Feed Sign in with OpenID OpenID

Simon Willison’s Weblog

On python, javascript, django, search, apis, ...

 

Recent entries

Pragmatism, purity and JSON content types 22 days ago

I started a conversation about this on Twitter the other day, but Twitter is a horrible place to have an archived discussion so I’m going to try again here.

If you’re producing a JSON API for other people to use (as opposed to an API that’s only really meant for your own local Ajax responses), you need to decide which Content-Type to use. The best option is not entirely obvious.

RFC 4672 defines JSON and reserves application/json as the preferred media type. The problem is that most browsers will prompt you to download the file rather than displaying it inline (as they would for text/plain or application/javascript). One of my favourite qualities of REST-style APIs is that they enable exploration and debugging using just a browser—using application/json throws a big, frustrating road block in the way. There are ways of telling your browser to treat application/json in the same way as text/plain but that doesn’t really help you if your aim is to create an API that’s easy for other developers to use.

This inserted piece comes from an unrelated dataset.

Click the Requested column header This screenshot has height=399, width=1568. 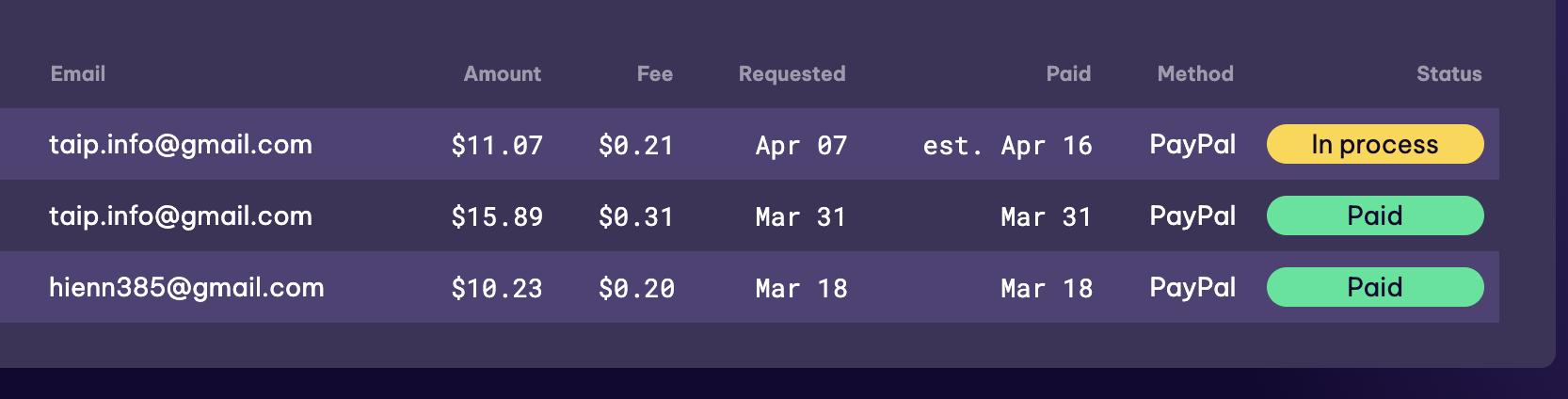click(x=792, y=73)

It’s also worth mentioning that if you are returning JSONP (with an extra callback function wrapped around the JSON response to enable the dynamic script tag hack) you HAVE to serve as application/javascript—otherwise the script you are providing won’t be executed by the browser. Don’t forget to include charset=UTF8 as well (for both types of response).

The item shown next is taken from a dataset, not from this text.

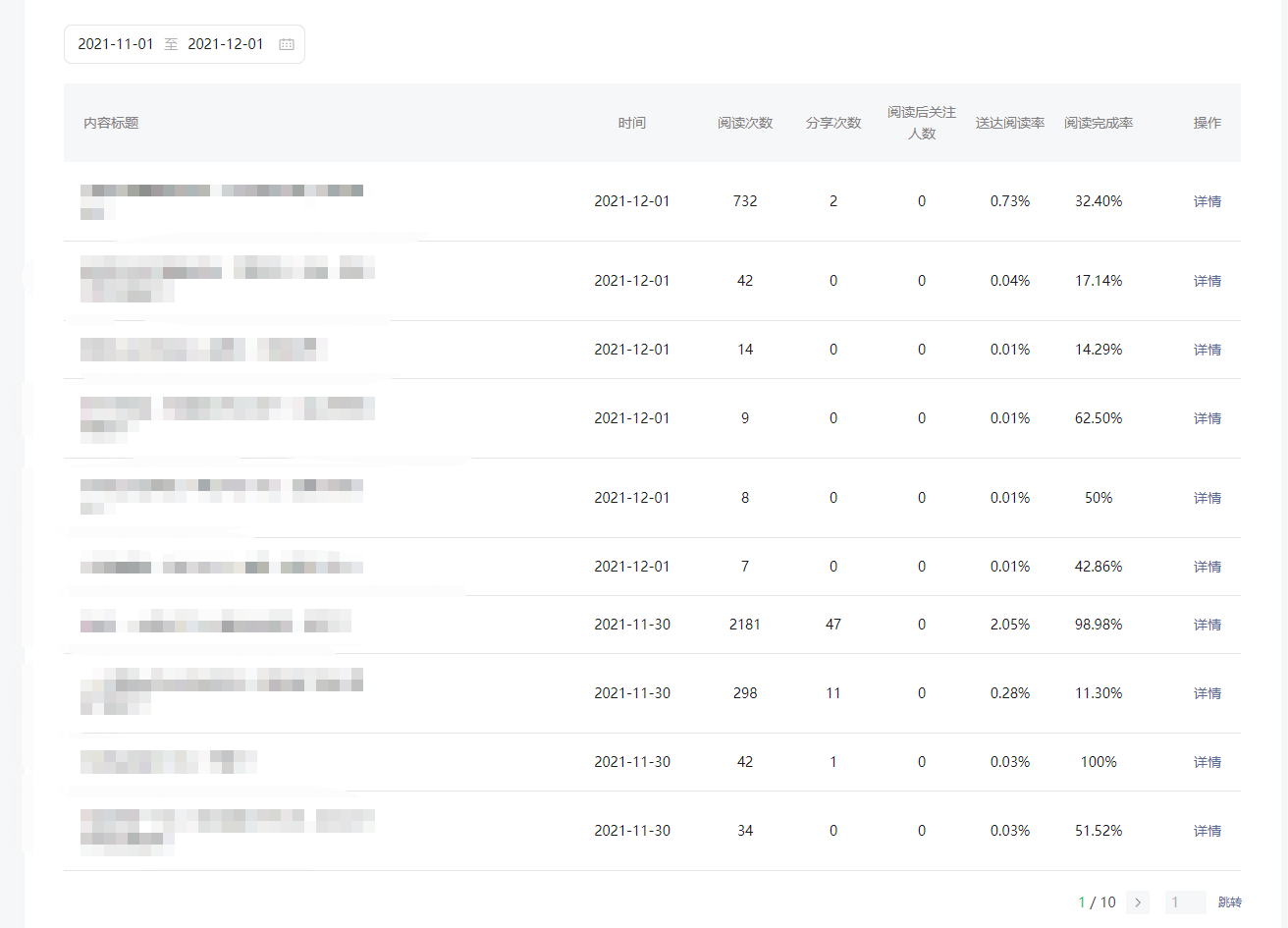Open 详情 for the 62.50% completion row

tap(1208, 418)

So, it’s pragmatism v.s. purity. The correct thing to do is to return application/json, but doing so makes your API harder for developers to use.

In a brief, non-comprehensive review of some existing JSON APIs (FriendFeed, Flickr, Google Social Graph etc) I couldn’t find any that were using application/json, presumably for this exact reason.

Using the Accept: header

The Accept: header is one of my least favourite parts of HTTP. I like to be confident that if I send a URL to someone, they’ll get back exactly the same bytes as I did when I retrieved it myself (I distrust language negotiation for the same reason). However, a number of people suggested it on Twitter and it looks like it could be a useful solution to this problem.

I’m currently considering the following: ONLY use the application/json Content-Type in reply to requests that include application/json in their Accept header—essentially allowing clients that care about the correct content type to opt-in to receiving it. Everyone else (browsers included) gets application/javascript, which is less correct (though not an all-out lie, since JSON is a subset of JavaScript) but solves the usability problem.

A couple of things worry me about this. Firstly, is this a reasonable thing to use Accept for? Secondly, is there a chance that browsers might add application/json to their Accept header at some point in the future? Safari currently sends text/xml,application/xml,application/xhtml+xml,text/html; q=0.9,text/plain; q=0.8,image/png,*/*; q=0.5 while Firefox sends text/html,application/xhtml+xml,application/xml; q=0.9,*/*; q=0.8. Would it be smarter to look for */* and serve the incorrect Content-Type to those requests and the correct one to everything else?

An alternative is to simply allow people to specify “JSON with a browsable Content-Type” as an alternative format option, or to enable a “pretty=1” query string argument which returns the response as text/plain and potentially pretty prints it as well. I haven’t yet decided if this is better than messing around with the Accept header.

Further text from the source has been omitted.